Saturday, December 11, 2010

Et tu, Tolstoy

I've worked it out. I know the answer.

For a long time now I have been bleating on about Lady Luck and her less than charitable treatment of myself, and no doubt many others - quite right too. However, the identity of the aforementioned old bat had remained a closed book to me. I knew she was lurking and I knew she gave me a periodic boot in the family secrets from time to time, but her actual identity was a mystery. Well, I've worked it out. I know the answer.

However, knowing the answer and telling every bugger and his dog is not in my master plan, not at the minute. Besides, my answer may not be the same as the answer to the identity of the Lady Luck of other folk, if you see what I mean. There isn't just one, you see, there are hosts of the nasty sods.

At the minute (she changes as circumstances demand) my own Lady Luck is, of course, the Smiling Assassin! I saw her yesterday - not to speak to, I'd rather remove my left eye with a burning stick - but I saw her, lurking and looking definitely shifty as she sharpened the blade ready to plunge it into some poor, unsuspecting fellow's spinal chord.
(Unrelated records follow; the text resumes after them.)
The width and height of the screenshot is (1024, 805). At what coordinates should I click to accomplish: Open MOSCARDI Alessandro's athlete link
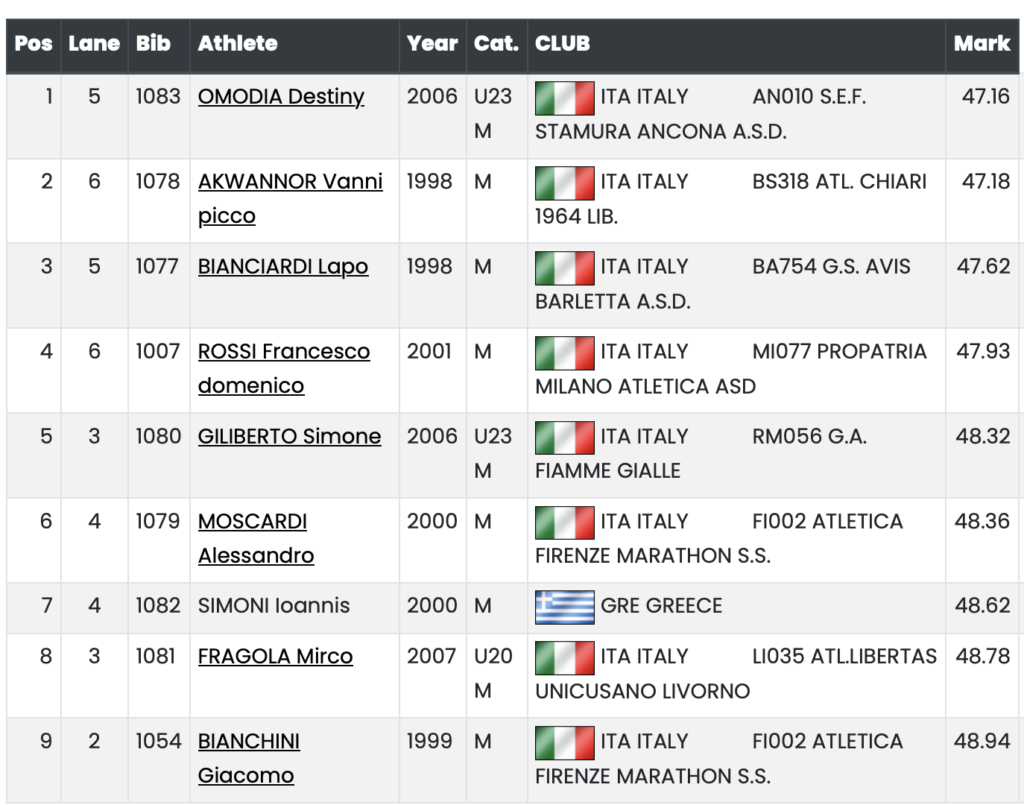(x=253, y=522)
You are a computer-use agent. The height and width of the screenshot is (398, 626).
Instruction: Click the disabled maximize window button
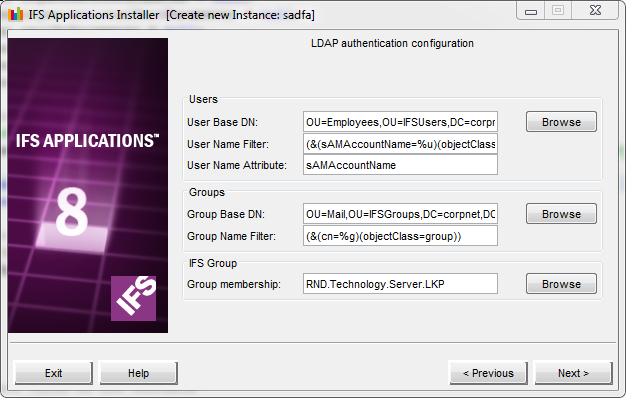(x=558, y=10)
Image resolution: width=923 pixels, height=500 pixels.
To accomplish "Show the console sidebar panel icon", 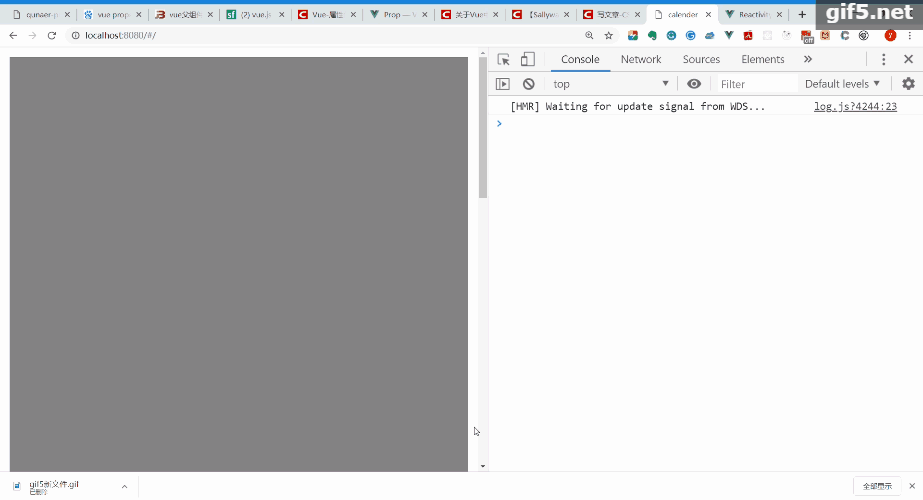I will [x=503, y=84].

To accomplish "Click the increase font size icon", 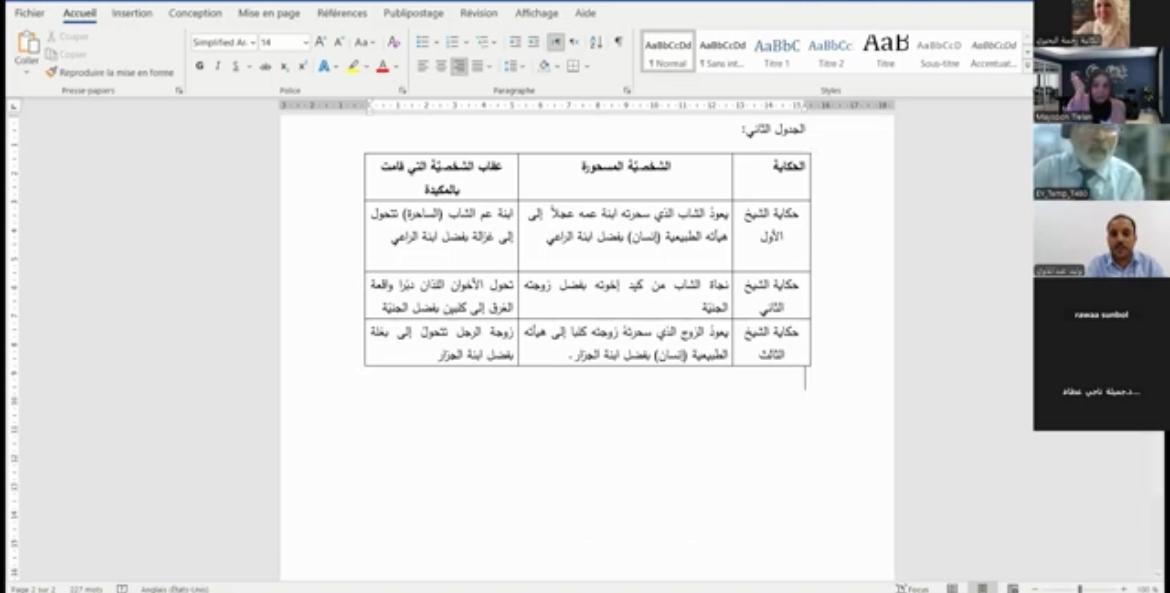I will (321, 42).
Anyway, she now seems to have got the idea that she is qualified to make recommendations about the future of the poor saps she can get her nasty little digits into. At this point I will mention her qualifications, just for a bit of a laugh. She did an OASys Training Course and a MISAR Training Course (whatever THAT may be.) Now she thinks she knows enough to make recommendations about the future of both prisoners and their families - destroying lives basically. The fact that she doesn't understand the reports of those better qualified than she is simply overlooked, and there would appear to be no checks or balances on what she herself writes about anyone.

The Smiling Assassin has her own agenda - she dislikes prisoners. She will smile at a person with the greatest of sincerity and promise the earth, but then go away and plunge her vitriolic dagger as deeply into the heart as she can.

Now, I knew all of this about her before I ever met her and had been told by everyone who had dealt with her that she would take anything and everything that was said to her and pervert it, so I wasn't going to give her anything to pervert. Ha! What a simple, naive child I was. It's my own fault - I had heen warned several times so nobody to blame but myself really.

  • I told her I had studied some of the work of Robert Hare (the psychologist who created the PCL-R assessment): she wrote that I had learned how to beat assessments.
  • I told her that I was uncomfortable discussing family: she wrote that I had denied having a family.
I won't go on - the idea is plain for all to see.

The thing about her, and the reason she has earned the name "The Smiling Assassin" of course, is that she can seem so sincere to the face and assure the prisoner that she will go and do everything she can to help and assist him. She leaves the prisoner feeling better, as though he has a sort of lifeline. That's why her stabs in the back are so much more hurtful.

This brings me neatly to our old friend and comrade in arms, Leo Tolstoy - born in 1829 and died in 1910, just in time to miss the revolution he had advocated for so long. Tolstoy wrote:

I sit on a man's back, choking him and making him carry me, and yet assure myself and others that I am very sorry for him and wish to ease his lot by all possible means - except by getting off his back.
Maybe we should consider changing The Smiling Assassin's name to Leo - it's easier to spell.